Saturday, May 10, 2008

When Animals Attack XI

So, the craziest thing happened. Friday morning my mother called me, crying. Apparently one of her cats had gotten spooked by a stray outside the patio door and attacked Mom's foot when she went to close the door. He scratched her pretty good. She stopped the bleeding, cleaned the scratches and put on a bandaid - went to bed. She woke up in the middle of the night in a lot of pain - and couldn't walk on that foot. By the time she called me the foot was throbbing in pain, and she was worried about the other cat. I had to drop my kids off at school, but I said I would stop by after. Her foot was swollen and the area around the scratches was red; I suggested we go to the doctor. The doctor said it was infected, gave her antibiotics and pain pills and sent her home with strict instructions to keep it elevated. I bullied my sister into staying with her (school's out, no responsibilities). This morning Mom calls - the foot is feeling worse, and the redness is spreading. She asked if I would come look at it. I suggested she should have someone who actually knows something look at it, so she went to the ER. They admitted her - apparently she has cellulitis, is in a lot of pain, and it was a very good thing she went in, or she could have had some serious repercussions.
Ok, how bizarre is this?

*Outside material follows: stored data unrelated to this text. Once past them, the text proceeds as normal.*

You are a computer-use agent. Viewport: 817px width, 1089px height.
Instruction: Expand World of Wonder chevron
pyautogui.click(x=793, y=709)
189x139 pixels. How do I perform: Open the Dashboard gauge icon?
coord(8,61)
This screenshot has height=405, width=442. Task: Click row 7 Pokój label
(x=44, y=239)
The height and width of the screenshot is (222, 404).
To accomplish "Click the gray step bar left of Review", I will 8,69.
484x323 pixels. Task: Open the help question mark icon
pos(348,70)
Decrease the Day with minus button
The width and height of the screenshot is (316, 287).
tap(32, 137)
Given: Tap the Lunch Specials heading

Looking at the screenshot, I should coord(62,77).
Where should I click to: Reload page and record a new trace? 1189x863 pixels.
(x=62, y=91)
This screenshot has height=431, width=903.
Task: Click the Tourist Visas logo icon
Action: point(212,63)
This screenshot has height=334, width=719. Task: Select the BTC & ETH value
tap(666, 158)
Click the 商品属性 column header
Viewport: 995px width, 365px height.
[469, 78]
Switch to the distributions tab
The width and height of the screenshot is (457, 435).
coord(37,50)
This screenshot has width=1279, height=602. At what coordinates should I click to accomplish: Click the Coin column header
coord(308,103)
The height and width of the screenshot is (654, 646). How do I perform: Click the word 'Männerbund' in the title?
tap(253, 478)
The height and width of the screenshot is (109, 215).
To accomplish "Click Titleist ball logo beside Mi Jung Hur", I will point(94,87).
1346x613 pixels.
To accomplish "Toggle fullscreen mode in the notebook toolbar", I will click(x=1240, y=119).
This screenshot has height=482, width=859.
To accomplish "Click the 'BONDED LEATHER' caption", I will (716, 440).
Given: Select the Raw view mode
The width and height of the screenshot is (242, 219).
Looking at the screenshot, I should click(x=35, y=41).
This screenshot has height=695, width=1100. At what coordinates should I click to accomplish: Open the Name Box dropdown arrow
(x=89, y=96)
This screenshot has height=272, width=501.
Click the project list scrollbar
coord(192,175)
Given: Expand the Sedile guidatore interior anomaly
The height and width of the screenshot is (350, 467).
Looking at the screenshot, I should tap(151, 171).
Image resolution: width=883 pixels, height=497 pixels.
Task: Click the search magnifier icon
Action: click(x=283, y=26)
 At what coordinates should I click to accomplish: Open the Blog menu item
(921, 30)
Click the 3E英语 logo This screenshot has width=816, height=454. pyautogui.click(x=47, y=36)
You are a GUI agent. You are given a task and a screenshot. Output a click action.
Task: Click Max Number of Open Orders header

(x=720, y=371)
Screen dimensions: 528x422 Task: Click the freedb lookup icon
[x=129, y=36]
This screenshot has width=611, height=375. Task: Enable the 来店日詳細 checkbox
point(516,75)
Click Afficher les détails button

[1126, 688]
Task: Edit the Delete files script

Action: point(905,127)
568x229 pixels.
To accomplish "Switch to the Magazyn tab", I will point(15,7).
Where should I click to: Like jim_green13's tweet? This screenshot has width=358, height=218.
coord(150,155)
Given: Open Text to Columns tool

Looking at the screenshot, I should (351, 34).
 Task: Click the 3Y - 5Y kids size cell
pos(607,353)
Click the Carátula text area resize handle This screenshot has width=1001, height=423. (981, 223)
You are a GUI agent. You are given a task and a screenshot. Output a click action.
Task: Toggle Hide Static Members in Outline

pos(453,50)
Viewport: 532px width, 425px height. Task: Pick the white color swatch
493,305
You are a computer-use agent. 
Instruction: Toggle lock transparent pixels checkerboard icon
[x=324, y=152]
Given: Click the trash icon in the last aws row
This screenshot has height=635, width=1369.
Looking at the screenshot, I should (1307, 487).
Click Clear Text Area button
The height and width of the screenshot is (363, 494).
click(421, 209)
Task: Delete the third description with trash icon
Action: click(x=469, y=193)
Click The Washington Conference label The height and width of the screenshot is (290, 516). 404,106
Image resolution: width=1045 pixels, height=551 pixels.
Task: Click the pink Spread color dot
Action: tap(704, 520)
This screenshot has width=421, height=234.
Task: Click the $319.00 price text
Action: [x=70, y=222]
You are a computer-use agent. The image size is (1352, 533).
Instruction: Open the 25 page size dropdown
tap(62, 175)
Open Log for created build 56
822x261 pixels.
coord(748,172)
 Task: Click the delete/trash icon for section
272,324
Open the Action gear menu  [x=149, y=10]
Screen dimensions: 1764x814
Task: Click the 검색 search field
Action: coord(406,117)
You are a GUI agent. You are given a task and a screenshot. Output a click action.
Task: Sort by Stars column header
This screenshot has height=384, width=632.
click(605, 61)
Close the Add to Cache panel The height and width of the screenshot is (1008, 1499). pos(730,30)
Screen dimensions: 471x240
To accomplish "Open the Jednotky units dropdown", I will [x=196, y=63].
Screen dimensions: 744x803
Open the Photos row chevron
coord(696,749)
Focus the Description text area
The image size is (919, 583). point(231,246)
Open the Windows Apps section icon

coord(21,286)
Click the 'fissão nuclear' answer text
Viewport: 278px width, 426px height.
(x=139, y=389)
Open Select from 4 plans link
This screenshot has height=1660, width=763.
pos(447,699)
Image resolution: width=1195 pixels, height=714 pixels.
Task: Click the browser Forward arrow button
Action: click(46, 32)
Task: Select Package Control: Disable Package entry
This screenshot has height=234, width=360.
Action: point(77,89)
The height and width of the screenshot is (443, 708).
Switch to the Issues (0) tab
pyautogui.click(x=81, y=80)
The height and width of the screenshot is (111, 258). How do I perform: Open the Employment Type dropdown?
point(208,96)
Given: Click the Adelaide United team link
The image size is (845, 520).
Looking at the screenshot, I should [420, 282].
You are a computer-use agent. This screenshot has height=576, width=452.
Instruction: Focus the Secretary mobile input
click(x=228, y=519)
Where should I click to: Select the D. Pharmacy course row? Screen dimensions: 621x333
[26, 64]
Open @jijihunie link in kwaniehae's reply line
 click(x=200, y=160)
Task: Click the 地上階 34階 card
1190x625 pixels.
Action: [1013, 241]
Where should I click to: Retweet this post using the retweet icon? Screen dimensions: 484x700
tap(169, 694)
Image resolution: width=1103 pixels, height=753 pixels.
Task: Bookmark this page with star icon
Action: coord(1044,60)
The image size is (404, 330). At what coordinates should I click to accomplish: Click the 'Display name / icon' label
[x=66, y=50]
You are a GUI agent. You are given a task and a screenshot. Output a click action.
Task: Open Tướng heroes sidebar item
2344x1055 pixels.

Honestly, I have been scratched by cats thousands of times, and have never suffered more than a little bleeding. Trust my mother to get a wild mutant cat scratch that lands her hospitalized on Mother's Day. That's my insane family for you.

Wednesday, May 7, 2008

11 years ago today...

The world was made a little bit better by this guy...
Happy birthday to my favorite Monkeybutt!

Monday, May 5, 2008

A Little More Myself

So I'm starting to feel a little better. I have been sleeping - so very important. I'm still waking up shaky and uncomfortable, but each day gets a little easier. I've realized, though, I do not want to spend the rest of my life waiting for the meds to stop working. I'm going to look into seeing "someone" - you know, a (whisper) psychiatrist. Figure out what is going on up there. I'm also starting yoga classes this week, and I'm going to learn to meditate.
But for tonight, when I'm feeling not so bad, and needing to get to bed - I'm simply going to post a small list for your reading enjoyment. These are the things I am grateful for tonight. Because a little gratitude never hurt anyone...and can only make me sleep better.
I am grateful for:

1. My son, who will play endless games of Yahtzee with me when that seems to be the only thing making me feel better.
2. My daughter's hugs - ever plentiful.
3. This gorgeous state I live in. Have I mentioned how much I love it here?
4. My husband - who continues to love me no matter how crazy I act.
5. The amazing friends I have made here - every one of them will allow me to sob on their shoulder or babble incessantly about my state of mind.
6. My mom. For everything she is. And that is worth an entire post on its own, to come later.

Ok, so this has been an unusually sappy post, but I can't help it. That's just me tonight. G'nite sweet readers. I am grateful for all of you.

Friday, May 2, 2008

Update

I saw the doctor yesterday. I told him my meds seemed to have stopped working and he just nodded and said, "yeah, they'll do that." Lovely. So he prescribed a new one - I started the first one this morning. I'm praying that they will kick in quickly.

Thursday, May 1, 2008

help

I can't sleep.
Sunday I started getting a little shaky. Not too bad, just a little shaky and nervous. The next day I woke up a bit early, spent the morning shaky and anxious, felt a little better by afternoon. Each day has gotten a bit worse. Yesterday I spent the day going between anxiety attack and sobbing fit. Today I woke up at 1:30AM - and I can't get back to sleep.
Many of you know I've been on antidepressants for 5 years. I was very lucky - the first one I tried worked for me. I've felt normal - with only 2 setbacks, for 5 years. I know how lucky I've been, I've never taken it for granted. So why, all of a sudden, does it feel like I'm not on anything at all. Why do I feel like I'm going slowly and uncomfortably crazy?
I don't mean to make it sound like I'm the only person to ever suffer this crap, but if you have anxiety issues, then you understand - it makes you very self-focused. All I think about is the fact that I can't calm down, my stomach feels a constant dropping and nausea (and hunger, since I can't seem to eat), and I'm absolutely miserable.
I have made a doctor's appointment for later today. I'm hoping he can do something for this. Wish me luck, please.